In the preparation of carbon artifacts such as graphite electrodes, a carbonaceous filler such as petroleum coke is admixed with a coal tar pitch binder and then formed, carbonized, and graphitized to produce a graphite product. For maximum product strength, it is important that the coal tar pitch binder give a good yield of carbon after carbonization. The presence of relatively high amounts of infusible carbon solids i.e. fine particles, generally called Q.I. (Quinoline Insoluble), is desirable for an effective binder in order to increase coking yield and to provide a source of fine carbon particles which also improve graphite artifact strength. Commercial coal tar binder pitches usually contain about 8-20% by weight Q.I. mainly in the form of small (micron) size spherulitic carbon particles. These particles, which are called natural Q.I., are generated during the preparation of the tar precursors used to produce the binder pitch. The Q.I. in pitches can also contain larger carbonaceous particles called cenospheres, carbonized coal particles, and inorganic ash. These components also originate in the preparation of the tar precursor and are generally not beneficial for use of the pitch as a binder. An additional form of Q.I. called secondary Q.I. or mesophase can be formed by heat treatment during the conversion of tar to pitch.
Very often, in order to increase strength, the carbon artifact is impregnated with molten pitch after baking, but before graphitization. The molten pitch impregnant fills the pores generated during the initial baking of the carbon article and increases final strength and density. In contrast to the requirements for binder pitch, an impregnant pitch should have very low or preferably zero amounts of solids (Q.I.). The presence of solid particles which are not miscible with the molten pitch would block the pores of the carbon article and prevent full impregnation of the pitch into the artifact.

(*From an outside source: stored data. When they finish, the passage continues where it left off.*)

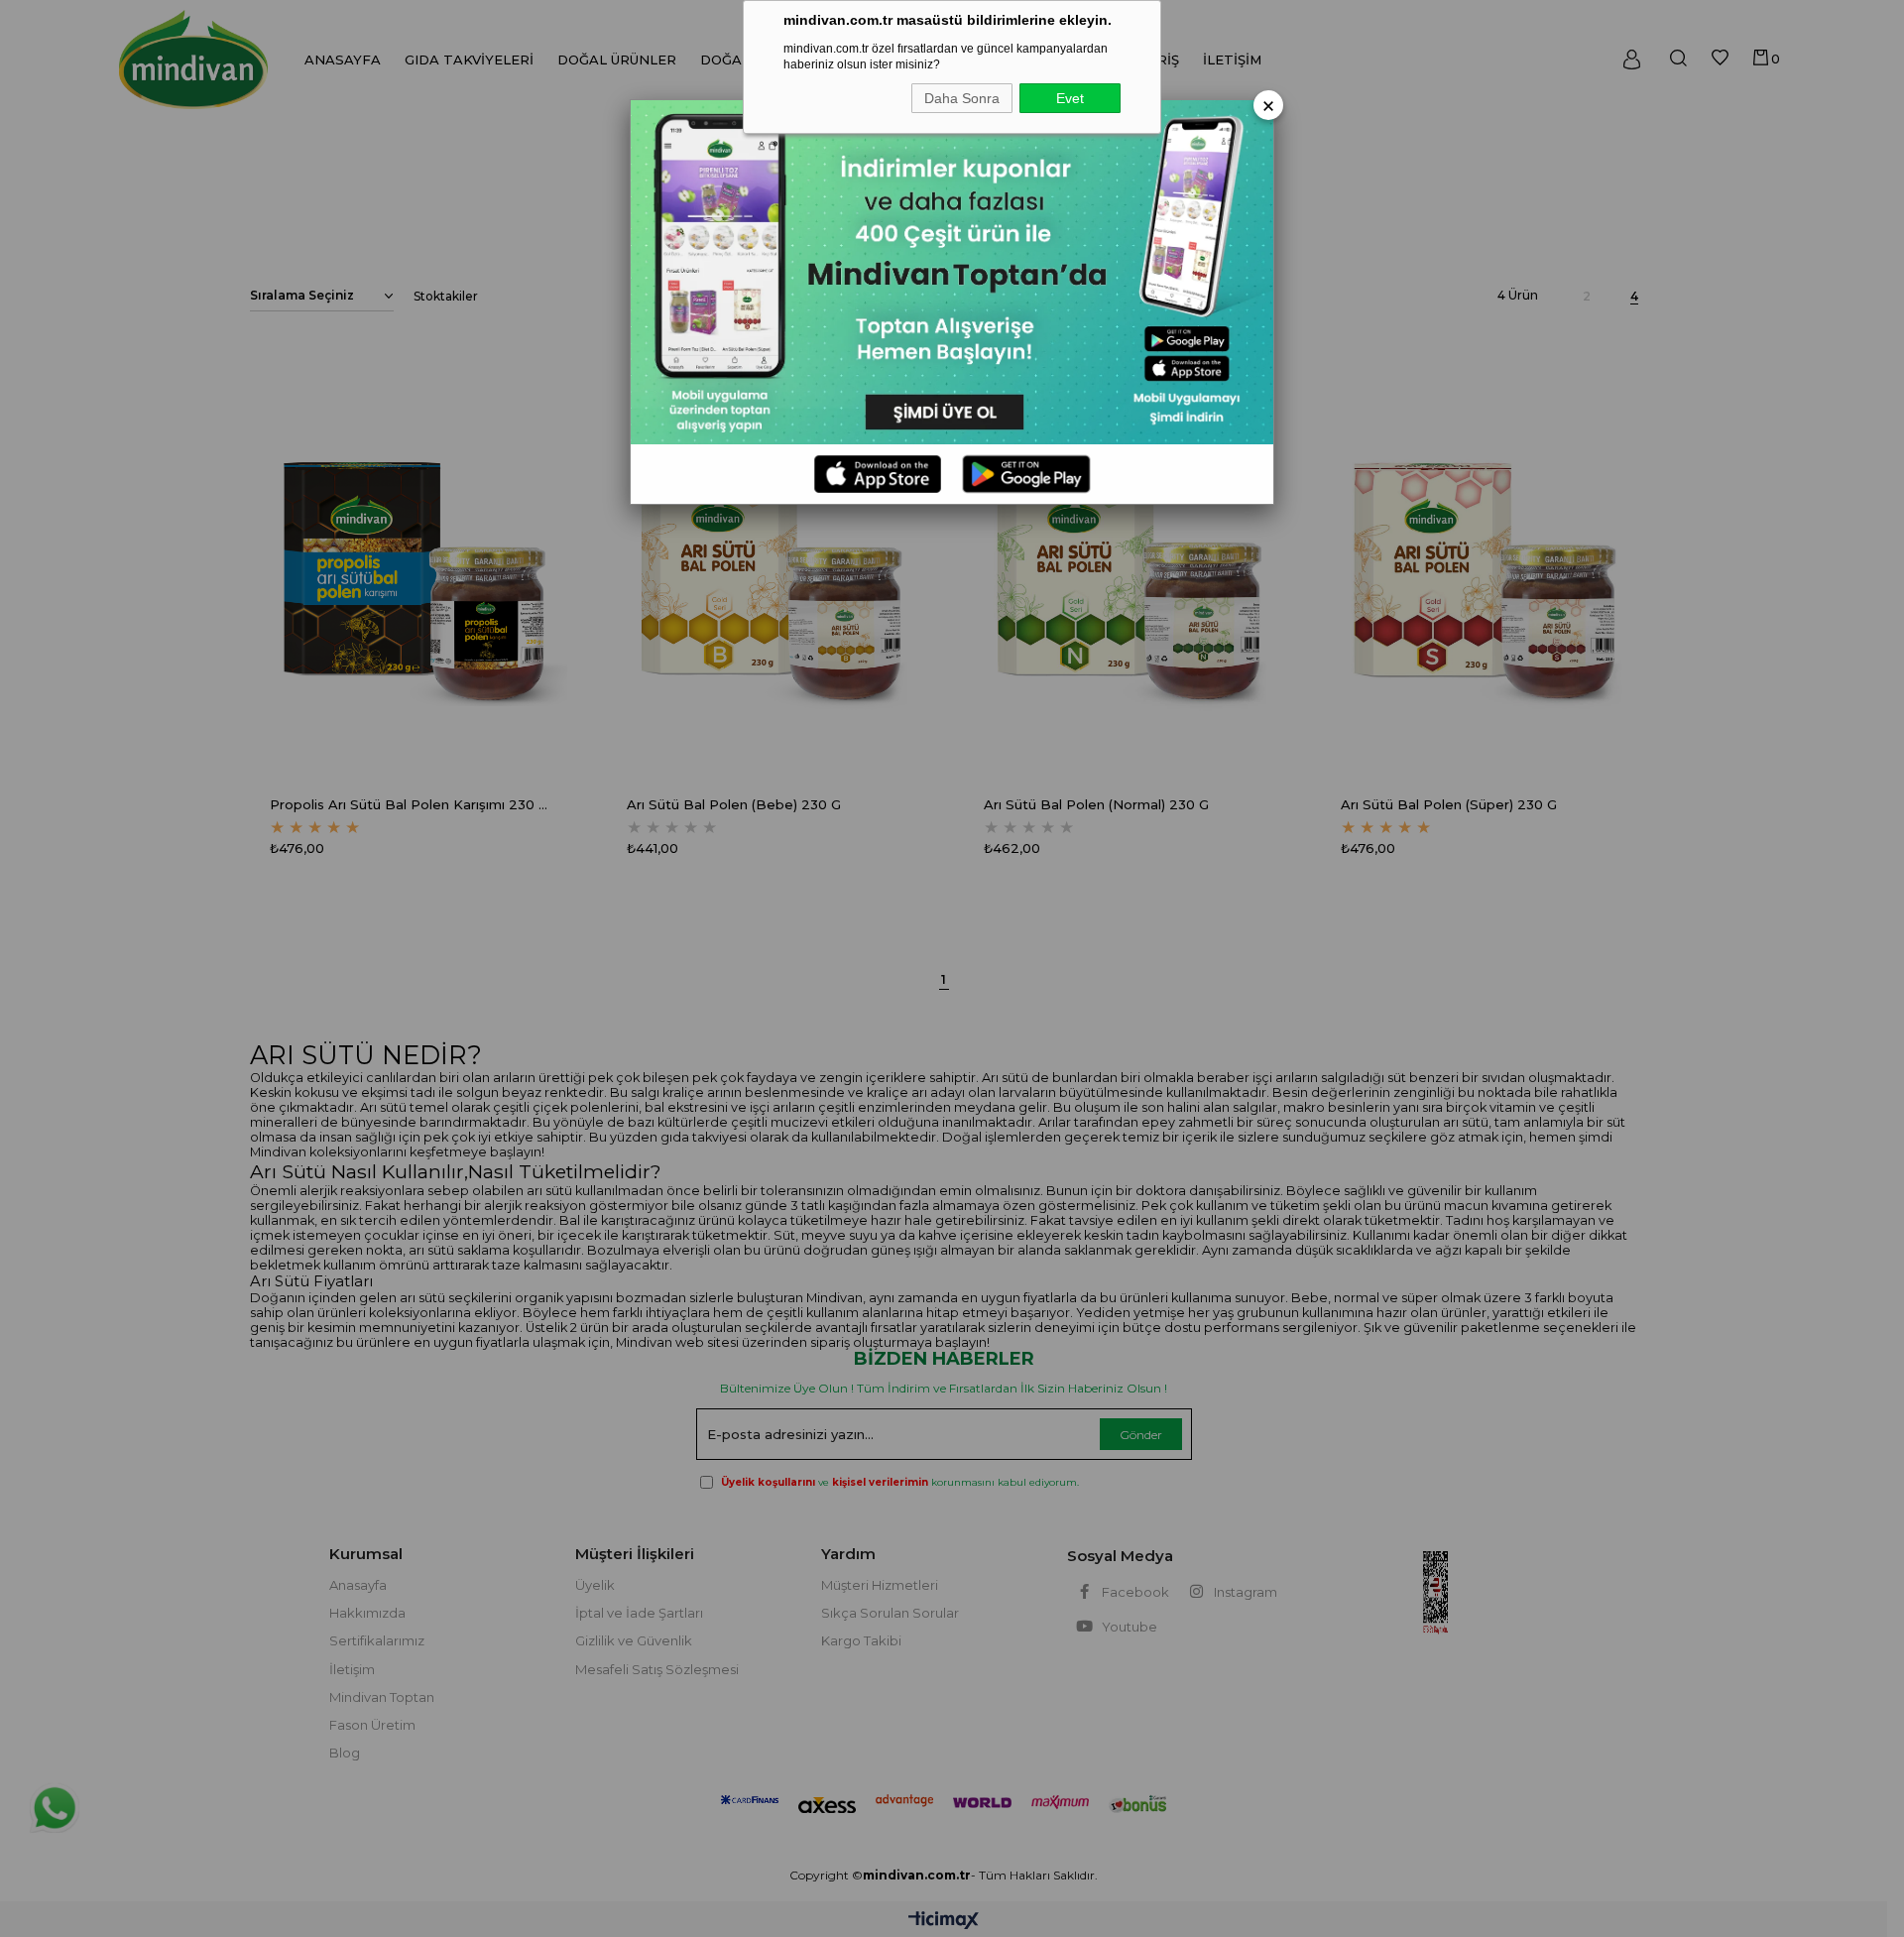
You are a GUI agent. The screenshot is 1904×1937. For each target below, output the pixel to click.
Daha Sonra (962, 98)
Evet (1070, 98)
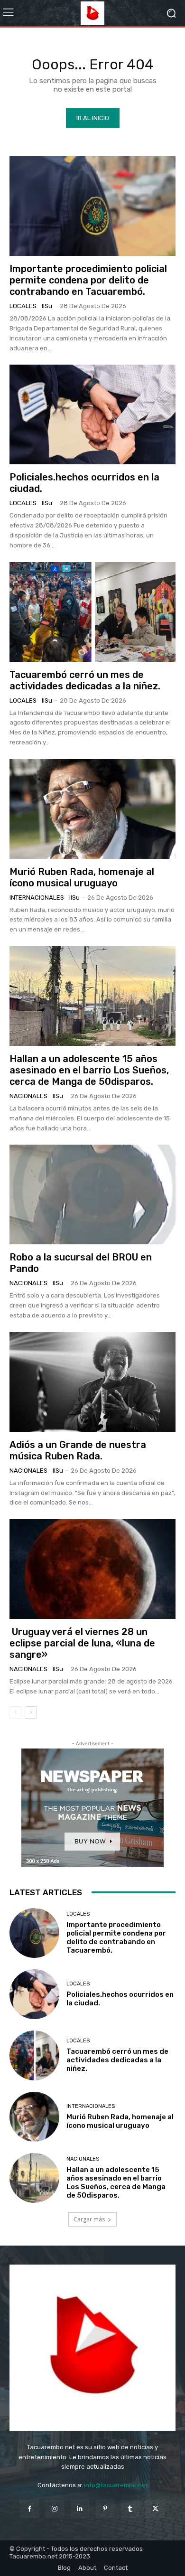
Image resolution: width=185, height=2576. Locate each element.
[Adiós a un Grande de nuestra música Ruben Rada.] (92, 1382)
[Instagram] (55, 2509)
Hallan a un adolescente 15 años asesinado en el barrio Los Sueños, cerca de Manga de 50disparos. (89, 1070)
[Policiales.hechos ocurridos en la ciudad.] (92, 414)
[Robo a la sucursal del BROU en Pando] (92, 1194)
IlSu (47, 306)
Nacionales (28, 1096)
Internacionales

It is presently difficult to produce impregnating pitches which are solids-free, i.e. Q.I. free. Conventional filtration or centrifugation of precursor coal tars can be used to remove the Q.I. particles prior to conversion to pitch. However, these operations are costly since they are batch operations and must be done at high temperatures. Additionally, the Q.I. particles must be separated from the solids-free tar and then disposed of. There is currently no domestic, i.e. United States source of a solids-free coal tar impregnating pitch. Batch processes have been developed in Japan for removal of Q.I. from coal tars to produce solids-free impregnating pitches (U.S. Pat. No 4,127,472) which involve treatment of the tar with an anti-solvent to settle the Q.I., followed by separation of the Q.I. by filtration or centrifugation. The separated Q.I. must then be disposed of. Japan published patent application 1(1989)-305,640 discloses the use of membrane filters to remove Q.I. solids from coal tar and coal tar pitch in a batch type procedure.
There is also difficulty obtaining high Q.I. content tars which are suitable for binder pitches. With increasing environmental controls, the coking operations used to produce the tars have been reduced in severity with a resulting reduction in the Q.I. levels in the tars. The derived pitches are, therefore, low in Q.I. and lead to reduced strength in graphite products when used as binder pitch. In Europe, Q.I. levels of binder pitch are generally below the minimum desired level of 8%. In order to increase the Q.I. content, processes have been developed in which artificial carbon fines are added back to the tar or pitch (U.S. Pat. No. 4,177,132).
For these reasons, it would be very advantageous to have a continuous process which could produce, at the same time, 0% Q.I. tars for impregnating pitches, and high Q.I. tars for binder pitches.
Over the last decade or so, an advanced form of ceramic membrane technology has become commercialized. This technology involves the use of ceramic monoliths, known as cross-flow filters, whose channel walls contain carefully controlled pore sizes. Pore sizes can be varied from somewhat above one micron down to 50 Angstroms.
These membranes operate in a fundamentally different manner from conventional dead-end filters. Instead of depositing the solids on a filter medium as occurs with dead-end filters, the feed stream flows across the surface of the membrane and the solids stay suspended in the liquid. The permeate or filtrate passes through the membrane and is collected.